> [What you will do]:
1. Answer these questions from the assertions page:
(a) Roughly what share of per-case assertions are the same structure repeated?
(b) If a case carries its own expect, which callback runs first?
(c) When does assert: run?
2. Reproduce the stretch of the assertions page from "Level 2 adds" through "ctx.expect(ctx.output.confidence).toBeGreaterThanOrEqual(0.5)" word for word.

Assertions
Evaluation-level expect callbacks, Vitest-style matchers, and trace-backed signal assertions that fail honestly.
Level 2 adds expect: — an assertion callback that runs for every case.
It receives the case's full context and a bound, capability-typed expect
surface:
export default evaluate({
task: supportPrompt,
data: [{ input: { question: 'How do refunds work?', locale: 'en' }, expected: { mustMention: 'refund' } }],
expect: (ctx) => {
ctx.expect(ctx.output.answer).toContain(String(ctx.expected?.mustMention ?? ''))
ctx.expect(ctx.output.confidence).toBeGreaterThanOrEqual(0.5)
ctx.expect.latency.toBeUnderMs(5000)
ctx.expect.safety.toHavePassedGuardrails()
},
})The evaluation-level callback is the primary assertion home — in practice
~90% of per-case assertions are the same structure repeated, so write them
once here. Cases may also carry their own expect for genuinely
case-specific checks (evaluation-level runs first; both report
independently). Cases with callbacks are not portable to datasets — keep
case expect the exception.
Use assert: when a check needs scorer results. It runs after all scorers,
receives the same ctx.expect matcher surface, and records outcomes with
phase: 'assert':
export default evaluate({
task: supportPrompt,
data: [{ input: { question: 'How do refunds work?', locale: 'en' } }],
scorers: [
scorers.judge({
name: 'citation_valid',
rubric: 'Are the cited claims supported?',
select: (output) => output.answer,
}),
],
assert: (ctx) => {
ctx.expect(ctx.score.citation_valid).toBeGreaterThanOrEqual(0.7)

> [Listed entries]:

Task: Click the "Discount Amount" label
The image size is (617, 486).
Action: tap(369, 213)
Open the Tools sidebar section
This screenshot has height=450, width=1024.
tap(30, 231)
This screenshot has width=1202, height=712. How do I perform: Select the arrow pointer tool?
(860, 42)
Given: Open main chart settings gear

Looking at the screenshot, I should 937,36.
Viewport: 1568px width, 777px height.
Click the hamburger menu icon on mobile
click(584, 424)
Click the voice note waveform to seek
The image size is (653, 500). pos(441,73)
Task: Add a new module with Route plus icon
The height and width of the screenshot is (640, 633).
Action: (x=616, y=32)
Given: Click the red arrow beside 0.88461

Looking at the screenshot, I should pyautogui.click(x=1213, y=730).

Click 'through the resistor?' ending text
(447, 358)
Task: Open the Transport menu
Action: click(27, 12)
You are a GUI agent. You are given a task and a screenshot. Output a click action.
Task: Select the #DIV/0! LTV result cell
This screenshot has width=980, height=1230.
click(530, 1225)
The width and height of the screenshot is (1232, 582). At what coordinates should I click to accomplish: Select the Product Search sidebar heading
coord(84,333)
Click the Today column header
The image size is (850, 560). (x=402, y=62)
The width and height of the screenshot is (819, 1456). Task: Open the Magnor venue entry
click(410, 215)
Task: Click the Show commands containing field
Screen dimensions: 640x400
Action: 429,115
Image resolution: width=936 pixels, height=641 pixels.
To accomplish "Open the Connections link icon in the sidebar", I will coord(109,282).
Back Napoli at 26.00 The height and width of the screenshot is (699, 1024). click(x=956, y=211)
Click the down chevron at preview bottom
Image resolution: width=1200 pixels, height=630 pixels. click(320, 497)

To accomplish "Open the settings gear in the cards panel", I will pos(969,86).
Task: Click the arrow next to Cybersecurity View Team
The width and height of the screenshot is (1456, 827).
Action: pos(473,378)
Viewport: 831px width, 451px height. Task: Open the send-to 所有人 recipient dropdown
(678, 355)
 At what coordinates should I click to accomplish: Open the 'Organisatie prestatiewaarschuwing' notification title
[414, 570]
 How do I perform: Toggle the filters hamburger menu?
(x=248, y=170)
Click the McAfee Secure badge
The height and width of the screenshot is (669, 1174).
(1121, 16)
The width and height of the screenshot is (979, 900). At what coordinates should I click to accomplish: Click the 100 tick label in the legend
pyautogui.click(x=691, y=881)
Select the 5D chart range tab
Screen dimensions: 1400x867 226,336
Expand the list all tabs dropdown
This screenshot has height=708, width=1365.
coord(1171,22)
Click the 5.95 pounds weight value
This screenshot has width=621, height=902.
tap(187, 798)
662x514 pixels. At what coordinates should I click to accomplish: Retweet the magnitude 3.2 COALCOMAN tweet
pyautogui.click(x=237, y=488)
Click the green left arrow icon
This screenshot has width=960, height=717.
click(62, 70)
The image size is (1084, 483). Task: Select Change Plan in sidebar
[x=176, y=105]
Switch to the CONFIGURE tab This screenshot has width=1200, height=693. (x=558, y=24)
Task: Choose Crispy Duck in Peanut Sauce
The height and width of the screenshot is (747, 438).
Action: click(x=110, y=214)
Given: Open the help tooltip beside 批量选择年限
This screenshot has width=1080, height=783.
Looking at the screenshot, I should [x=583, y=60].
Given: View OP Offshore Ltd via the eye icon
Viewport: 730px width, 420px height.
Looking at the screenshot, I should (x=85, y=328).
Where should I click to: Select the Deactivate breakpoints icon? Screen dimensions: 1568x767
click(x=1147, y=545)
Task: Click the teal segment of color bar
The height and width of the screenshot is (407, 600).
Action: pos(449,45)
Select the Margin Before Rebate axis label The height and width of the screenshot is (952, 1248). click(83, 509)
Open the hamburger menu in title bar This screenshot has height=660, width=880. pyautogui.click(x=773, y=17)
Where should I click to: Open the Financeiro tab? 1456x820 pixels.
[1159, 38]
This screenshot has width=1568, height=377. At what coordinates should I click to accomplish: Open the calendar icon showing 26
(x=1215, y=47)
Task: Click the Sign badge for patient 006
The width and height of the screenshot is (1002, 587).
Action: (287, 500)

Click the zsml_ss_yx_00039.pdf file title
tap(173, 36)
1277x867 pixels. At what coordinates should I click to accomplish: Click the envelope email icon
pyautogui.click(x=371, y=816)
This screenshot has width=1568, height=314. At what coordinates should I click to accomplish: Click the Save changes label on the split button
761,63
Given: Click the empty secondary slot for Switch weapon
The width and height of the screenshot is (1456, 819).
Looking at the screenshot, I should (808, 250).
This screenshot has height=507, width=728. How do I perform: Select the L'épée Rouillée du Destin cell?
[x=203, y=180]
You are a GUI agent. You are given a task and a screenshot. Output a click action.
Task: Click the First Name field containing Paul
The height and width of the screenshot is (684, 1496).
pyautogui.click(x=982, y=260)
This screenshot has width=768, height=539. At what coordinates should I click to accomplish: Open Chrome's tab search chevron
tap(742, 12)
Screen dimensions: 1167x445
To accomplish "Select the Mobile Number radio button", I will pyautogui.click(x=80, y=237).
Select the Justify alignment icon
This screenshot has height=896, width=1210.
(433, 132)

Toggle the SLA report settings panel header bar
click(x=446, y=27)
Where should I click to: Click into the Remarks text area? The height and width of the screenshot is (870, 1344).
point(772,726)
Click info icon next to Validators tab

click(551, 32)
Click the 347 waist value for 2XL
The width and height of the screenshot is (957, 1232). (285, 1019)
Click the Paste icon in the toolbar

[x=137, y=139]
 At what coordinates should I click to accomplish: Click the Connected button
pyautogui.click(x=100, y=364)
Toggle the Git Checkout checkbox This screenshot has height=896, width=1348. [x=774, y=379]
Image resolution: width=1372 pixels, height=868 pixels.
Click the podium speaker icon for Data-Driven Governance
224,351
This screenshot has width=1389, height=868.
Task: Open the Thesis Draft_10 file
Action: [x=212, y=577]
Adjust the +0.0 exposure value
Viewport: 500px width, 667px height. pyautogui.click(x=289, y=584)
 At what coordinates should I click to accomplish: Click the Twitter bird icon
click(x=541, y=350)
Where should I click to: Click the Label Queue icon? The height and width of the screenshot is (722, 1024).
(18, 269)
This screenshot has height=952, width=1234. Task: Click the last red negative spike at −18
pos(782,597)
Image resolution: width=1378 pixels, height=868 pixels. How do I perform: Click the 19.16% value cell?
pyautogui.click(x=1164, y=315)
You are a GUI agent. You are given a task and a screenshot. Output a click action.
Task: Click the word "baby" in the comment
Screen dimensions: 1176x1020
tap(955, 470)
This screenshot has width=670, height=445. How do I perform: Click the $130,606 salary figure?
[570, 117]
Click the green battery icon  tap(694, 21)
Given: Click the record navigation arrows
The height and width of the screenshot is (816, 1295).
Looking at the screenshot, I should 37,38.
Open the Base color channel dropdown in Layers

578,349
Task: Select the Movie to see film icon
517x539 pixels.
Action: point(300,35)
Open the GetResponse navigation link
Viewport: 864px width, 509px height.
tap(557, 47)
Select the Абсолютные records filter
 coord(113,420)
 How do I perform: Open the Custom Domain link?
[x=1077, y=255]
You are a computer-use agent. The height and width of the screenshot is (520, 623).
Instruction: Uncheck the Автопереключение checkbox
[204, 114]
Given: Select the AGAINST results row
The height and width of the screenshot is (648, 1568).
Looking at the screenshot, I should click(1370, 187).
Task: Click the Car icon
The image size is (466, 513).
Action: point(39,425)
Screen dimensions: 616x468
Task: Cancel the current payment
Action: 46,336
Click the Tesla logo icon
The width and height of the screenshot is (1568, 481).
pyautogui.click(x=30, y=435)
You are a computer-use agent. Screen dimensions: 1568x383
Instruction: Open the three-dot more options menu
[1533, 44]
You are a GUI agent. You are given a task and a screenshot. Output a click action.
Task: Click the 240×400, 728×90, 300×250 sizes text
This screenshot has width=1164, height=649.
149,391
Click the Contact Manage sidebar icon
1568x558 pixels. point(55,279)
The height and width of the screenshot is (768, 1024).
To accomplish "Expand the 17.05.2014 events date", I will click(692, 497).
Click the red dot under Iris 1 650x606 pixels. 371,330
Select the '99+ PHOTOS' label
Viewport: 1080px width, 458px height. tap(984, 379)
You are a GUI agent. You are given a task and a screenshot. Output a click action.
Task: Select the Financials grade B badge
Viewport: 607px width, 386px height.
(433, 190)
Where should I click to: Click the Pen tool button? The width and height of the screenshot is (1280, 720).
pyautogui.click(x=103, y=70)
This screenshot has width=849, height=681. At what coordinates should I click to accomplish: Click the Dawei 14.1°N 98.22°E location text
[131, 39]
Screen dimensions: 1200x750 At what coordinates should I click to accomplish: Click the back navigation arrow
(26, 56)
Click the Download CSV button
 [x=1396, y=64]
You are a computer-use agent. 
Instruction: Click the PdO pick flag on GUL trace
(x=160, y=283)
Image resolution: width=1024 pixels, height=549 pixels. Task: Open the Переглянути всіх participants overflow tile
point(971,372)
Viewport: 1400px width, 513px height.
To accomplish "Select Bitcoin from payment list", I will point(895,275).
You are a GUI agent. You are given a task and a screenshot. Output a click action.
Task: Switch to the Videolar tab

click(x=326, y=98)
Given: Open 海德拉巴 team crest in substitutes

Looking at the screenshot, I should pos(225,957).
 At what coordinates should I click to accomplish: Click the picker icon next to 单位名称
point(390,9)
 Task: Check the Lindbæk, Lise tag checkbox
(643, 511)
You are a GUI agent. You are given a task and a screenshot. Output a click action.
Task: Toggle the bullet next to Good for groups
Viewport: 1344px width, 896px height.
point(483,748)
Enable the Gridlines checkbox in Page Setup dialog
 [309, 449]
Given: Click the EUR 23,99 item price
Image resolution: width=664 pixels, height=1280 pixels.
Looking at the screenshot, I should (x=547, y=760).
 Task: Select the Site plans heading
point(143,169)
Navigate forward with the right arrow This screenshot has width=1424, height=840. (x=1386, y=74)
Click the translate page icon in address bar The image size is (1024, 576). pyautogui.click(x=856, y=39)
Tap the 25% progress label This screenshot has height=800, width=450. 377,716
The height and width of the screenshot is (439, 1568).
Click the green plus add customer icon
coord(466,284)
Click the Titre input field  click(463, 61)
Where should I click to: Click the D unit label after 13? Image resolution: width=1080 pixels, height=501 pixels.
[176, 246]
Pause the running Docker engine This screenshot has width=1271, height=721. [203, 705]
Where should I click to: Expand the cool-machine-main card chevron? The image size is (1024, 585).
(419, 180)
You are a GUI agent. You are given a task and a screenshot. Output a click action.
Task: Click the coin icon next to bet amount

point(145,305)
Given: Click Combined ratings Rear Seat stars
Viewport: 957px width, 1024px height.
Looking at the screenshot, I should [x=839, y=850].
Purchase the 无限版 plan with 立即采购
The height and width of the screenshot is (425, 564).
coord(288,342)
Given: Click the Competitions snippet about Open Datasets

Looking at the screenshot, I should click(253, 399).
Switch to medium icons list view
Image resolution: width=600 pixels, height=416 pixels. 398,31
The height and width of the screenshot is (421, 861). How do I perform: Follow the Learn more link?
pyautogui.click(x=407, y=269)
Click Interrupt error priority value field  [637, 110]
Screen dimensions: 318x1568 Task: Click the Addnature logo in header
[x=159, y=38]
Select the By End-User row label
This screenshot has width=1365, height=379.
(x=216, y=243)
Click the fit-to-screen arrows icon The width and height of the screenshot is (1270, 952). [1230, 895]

> [Full solutions]:
1.
(a) About 90%.
(b) The evaluation-level callback.
(c) After all scorers.

2.
Level 2 adds expect: — an assertion callback that runs for every case.
It receives the case's full context and a bound, capability-typed expect
surface:
export default evaluate({
task: supportPrompt,
data: [{ input: { question: 'How do refunds work?', locale: 'en' }, expected: { mustMention: 'refund' } }],
expect: (ctx) => {
ctx.expect(ctx.output.answer).toContain(String(ctx.expected?.mustMention ?? ''))
ctx.expect(ctx.output.confidence).toBeGreaterThanOrEqual(0.5)